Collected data
▼

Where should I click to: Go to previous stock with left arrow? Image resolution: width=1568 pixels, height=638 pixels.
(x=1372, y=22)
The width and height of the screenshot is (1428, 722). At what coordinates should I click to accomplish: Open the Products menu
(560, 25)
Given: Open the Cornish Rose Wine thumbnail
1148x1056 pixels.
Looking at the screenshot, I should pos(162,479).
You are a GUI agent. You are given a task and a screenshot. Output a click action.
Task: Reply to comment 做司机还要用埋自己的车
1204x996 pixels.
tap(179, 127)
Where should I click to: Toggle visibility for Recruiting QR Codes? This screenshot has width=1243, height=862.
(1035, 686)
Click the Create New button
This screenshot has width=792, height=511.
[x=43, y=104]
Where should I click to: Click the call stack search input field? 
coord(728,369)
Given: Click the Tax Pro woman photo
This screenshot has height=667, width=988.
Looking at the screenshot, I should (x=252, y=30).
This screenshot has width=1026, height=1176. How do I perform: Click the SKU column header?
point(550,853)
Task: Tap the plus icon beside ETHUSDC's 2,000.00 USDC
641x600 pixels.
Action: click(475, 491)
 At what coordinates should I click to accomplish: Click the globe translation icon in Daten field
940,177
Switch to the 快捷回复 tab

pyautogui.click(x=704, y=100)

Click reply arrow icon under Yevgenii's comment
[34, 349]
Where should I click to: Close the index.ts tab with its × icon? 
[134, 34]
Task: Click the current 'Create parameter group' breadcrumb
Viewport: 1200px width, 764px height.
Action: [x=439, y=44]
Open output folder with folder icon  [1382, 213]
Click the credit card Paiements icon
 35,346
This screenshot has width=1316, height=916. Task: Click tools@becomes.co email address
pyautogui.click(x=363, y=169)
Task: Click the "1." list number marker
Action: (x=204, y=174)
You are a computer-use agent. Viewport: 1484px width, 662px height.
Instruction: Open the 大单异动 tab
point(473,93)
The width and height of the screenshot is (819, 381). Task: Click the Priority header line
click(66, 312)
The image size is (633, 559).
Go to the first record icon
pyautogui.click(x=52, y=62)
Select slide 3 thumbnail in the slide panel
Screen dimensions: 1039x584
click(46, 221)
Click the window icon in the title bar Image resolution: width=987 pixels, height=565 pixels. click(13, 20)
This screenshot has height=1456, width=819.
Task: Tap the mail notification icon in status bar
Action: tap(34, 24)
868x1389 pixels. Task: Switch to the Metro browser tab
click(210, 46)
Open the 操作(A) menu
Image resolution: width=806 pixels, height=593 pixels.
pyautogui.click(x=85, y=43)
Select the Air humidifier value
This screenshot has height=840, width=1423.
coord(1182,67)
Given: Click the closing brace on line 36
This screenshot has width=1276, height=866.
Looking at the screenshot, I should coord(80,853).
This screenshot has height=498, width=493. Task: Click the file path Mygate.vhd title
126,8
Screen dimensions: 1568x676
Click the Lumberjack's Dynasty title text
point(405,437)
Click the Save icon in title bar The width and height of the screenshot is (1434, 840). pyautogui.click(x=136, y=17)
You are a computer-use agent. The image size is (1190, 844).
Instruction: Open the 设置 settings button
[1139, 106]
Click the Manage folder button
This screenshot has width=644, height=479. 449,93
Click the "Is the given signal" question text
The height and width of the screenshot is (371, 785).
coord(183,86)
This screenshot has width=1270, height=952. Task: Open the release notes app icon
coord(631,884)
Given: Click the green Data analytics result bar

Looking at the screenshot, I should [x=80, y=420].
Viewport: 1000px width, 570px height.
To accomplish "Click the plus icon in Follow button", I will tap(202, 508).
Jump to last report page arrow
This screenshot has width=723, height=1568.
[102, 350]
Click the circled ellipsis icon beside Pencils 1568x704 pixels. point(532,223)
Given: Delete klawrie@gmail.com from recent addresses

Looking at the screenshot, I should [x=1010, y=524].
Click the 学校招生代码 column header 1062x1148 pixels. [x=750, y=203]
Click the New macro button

▲

About this exercise:
Copy each line of the data that contains the word "agent".

The answer:
You are a GUI agent. You are given a task and a screenshot. Output a click action.
You are a computer-use agent. Viewport: 1484px width, 662px height.
You are a computer-use agent. The image size is (1190, 844).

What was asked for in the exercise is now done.